Sorrentino, S.A. and Gorek, B. (2003). Long term care assistants (4th ed., pp. 147 and 155). St. Louis, Missouri: Mosby.

POSTING OF SIGNS

Tag No.: C2402

Based on observation and staff interview, the facility failed to properly post required EMTALA signage in 1 of 1 emergency room, 3 of 3 entrances, and 1 of 1 areas where patients would wait for treatment. Findings include:

On 8/26/13, beginning at 3:00 p.m., an initial walk through of the facility was completed. During the observation of the emergency room, the surveyor was unable to locate EMTALA signs. The surveyor went to the main entrance, emergency room entrance, and the corridor end doors within the facility and was unable to locate EMTALA postings. The surveyor returned to the emergency room door and noted a black and white 8-1/2-inch-by-11-inch mimeographed sign of EMTALA rights on a bulletin board immediately outside of the emergency room door. The sign was on a bulletin board placed 5 feet above floor level. The sign that was posted was not located in a place that was easily seen by patients or individuals waiting to be seen in the emergency room.

"Section 1866(a)(1)(N)(iii) of the Social Security Act requires the posting of signs which specify the rights of individuals with EMCs and women in labor.
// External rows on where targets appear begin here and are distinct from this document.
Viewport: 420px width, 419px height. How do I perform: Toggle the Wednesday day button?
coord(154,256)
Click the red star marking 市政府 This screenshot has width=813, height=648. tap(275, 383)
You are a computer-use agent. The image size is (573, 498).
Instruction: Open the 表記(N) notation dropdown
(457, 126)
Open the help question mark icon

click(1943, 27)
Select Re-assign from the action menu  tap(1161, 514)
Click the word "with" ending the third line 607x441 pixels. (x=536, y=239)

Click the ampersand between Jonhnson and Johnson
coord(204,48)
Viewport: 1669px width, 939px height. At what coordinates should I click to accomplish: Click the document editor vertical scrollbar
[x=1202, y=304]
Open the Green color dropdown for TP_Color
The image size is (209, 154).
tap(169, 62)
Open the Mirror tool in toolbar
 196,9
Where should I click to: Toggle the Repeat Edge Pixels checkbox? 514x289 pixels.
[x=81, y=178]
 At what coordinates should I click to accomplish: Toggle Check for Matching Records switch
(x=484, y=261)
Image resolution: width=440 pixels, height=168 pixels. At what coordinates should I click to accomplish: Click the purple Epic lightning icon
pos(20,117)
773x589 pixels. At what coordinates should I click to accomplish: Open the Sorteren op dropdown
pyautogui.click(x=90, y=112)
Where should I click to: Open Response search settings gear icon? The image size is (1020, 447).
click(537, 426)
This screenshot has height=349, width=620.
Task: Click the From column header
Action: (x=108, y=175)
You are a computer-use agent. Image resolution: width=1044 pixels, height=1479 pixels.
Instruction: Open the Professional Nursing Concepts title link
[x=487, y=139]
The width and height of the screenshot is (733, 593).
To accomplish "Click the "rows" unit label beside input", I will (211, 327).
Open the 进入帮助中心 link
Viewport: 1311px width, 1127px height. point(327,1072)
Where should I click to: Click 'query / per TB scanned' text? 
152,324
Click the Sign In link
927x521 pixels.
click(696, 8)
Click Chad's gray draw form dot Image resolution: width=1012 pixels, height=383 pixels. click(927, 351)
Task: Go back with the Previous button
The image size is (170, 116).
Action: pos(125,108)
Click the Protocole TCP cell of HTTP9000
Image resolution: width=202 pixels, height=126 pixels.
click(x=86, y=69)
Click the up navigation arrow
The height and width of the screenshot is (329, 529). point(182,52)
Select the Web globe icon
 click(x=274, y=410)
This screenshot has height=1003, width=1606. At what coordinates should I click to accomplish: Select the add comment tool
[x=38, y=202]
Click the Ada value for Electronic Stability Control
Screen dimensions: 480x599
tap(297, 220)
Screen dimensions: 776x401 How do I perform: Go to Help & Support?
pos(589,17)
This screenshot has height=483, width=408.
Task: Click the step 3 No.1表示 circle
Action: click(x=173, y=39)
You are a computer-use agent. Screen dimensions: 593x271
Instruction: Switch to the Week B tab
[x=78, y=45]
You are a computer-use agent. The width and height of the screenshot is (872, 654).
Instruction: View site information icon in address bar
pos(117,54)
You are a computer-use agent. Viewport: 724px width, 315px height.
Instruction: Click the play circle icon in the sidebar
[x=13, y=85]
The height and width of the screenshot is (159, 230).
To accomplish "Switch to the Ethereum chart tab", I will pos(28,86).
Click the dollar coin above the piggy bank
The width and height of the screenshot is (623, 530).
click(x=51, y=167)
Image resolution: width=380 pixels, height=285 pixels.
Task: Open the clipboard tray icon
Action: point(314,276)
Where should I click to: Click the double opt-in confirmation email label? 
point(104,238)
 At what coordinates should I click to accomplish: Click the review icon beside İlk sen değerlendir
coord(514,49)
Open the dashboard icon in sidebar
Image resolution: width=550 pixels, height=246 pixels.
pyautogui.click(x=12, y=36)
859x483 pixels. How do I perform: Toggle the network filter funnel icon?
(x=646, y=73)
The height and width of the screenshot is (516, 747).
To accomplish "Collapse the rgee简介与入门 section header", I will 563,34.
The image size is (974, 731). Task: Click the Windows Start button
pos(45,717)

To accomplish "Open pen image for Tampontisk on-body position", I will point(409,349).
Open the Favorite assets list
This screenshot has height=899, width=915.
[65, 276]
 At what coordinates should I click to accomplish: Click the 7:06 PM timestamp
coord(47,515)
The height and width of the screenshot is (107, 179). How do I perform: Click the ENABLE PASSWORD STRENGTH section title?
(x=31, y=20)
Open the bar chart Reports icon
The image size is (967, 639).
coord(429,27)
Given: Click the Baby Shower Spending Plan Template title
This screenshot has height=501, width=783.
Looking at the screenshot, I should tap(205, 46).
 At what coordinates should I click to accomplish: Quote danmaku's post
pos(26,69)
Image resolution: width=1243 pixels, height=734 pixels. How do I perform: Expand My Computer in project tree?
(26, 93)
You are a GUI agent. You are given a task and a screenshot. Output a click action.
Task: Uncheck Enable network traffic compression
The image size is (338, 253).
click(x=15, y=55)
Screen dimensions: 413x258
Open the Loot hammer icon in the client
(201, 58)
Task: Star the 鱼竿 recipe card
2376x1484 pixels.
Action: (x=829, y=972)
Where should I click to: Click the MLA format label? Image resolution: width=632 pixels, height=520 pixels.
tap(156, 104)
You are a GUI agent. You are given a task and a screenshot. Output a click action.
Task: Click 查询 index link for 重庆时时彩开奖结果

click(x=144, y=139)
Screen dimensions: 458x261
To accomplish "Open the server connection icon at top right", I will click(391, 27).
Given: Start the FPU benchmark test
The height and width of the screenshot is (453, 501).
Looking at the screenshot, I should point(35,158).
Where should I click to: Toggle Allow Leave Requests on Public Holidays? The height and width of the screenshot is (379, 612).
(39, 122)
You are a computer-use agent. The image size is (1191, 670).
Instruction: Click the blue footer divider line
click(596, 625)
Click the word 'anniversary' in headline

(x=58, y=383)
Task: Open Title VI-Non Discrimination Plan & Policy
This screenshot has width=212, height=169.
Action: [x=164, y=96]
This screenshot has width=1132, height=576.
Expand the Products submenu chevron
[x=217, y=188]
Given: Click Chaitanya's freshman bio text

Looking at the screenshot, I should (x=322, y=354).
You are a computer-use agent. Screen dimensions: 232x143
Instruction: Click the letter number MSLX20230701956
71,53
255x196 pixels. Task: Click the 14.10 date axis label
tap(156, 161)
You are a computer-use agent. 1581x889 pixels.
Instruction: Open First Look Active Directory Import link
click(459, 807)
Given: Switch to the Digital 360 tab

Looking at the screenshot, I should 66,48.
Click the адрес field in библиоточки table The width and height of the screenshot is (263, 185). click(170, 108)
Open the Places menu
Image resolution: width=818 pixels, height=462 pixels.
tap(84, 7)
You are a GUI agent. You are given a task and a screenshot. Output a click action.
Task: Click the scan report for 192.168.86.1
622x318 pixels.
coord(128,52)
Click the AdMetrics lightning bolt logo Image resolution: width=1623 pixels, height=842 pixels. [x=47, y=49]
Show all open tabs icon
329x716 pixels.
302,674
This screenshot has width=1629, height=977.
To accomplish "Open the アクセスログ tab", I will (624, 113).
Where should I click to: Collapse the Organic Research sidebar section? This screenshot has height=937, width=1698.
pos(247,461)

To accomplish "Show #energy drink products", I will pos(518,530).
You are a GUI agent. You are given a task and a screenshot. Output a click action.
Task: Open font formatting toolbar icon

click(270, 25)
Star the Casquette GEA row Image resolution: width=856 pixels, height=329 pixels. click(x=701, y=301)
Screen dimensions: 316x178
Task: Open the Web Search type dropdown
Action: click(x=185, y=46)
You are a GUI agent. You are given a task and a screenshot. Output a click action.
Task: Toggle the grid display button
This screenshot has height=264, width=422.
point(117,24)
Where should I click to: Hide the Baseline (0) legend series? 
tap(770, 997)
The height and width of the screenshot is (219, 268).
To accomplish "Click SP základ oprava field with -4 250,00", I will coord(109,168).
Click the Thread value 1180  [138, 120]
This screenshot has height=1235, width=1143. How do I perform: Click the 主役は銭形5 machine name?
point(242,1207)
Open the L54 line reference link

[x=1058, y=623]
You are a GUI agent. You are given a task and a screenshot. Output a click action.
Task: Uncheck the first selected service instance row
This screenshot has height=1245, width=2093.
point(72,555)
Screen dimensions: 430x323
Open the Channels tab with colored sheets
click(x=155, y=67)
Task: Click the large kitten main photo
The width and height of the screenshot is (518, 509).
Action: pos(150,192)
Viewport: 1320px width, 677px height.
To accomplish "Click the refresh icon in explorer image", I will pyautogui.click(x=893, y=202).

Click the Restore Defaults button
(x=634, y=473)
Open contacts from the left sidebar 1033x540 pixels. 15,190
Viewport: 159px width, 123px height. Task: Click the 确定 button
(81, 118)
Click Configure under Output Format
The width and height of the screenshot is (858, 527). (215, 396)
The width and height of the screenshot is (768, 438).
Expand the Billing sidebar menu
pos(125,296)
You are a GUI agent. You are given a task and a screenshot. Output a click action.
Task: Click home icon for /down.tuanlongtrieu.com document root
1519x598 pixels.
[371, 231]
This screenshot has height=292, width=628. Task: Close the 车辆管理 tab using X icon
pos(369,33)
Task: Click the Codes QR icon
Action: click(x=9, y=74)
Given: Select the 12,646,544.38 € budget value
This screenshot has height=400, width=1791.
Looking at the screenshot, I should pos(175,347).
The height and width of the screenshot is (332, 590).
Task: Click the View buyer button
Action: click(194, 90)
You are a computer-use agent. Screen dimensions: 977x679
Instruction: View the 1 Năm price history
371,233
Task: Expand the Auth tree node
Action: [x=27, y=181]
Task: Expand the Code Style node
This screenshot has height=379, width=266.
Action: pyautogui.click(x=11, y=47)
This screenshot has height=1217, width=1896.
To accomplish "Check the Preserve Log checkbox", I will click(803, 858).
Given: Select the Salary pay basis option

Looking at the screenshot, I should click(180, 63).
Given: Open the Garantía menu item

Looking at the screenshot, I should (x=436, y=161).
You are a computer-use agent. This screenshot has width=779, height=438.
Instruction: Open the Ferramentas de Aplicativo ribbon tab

To comply with the requirements hospital signage must at a minimum:
- Specify the rights of individuals with EMCs and women in labor who come to the emergency department for health care services;
- Indicate whether the facility participates in the Medicaid program;
- The wording of the sign(s) must be clear and in simple terms and language(s) that are understandable by the population served by the hospital; and
- The sign(s) must be posted in a place or places likely to be noticed by all individuals entering the emergency department, as well as those individuals waiting for examination and treatment (e.g., entrance, admitting area, waiting room, treatment area)."

During an interview with staff member A, the DON on 8/26/13 at 3:50 p.m., staff member A verified that the mimeographed sign was the only EMTALA sign posted in the building.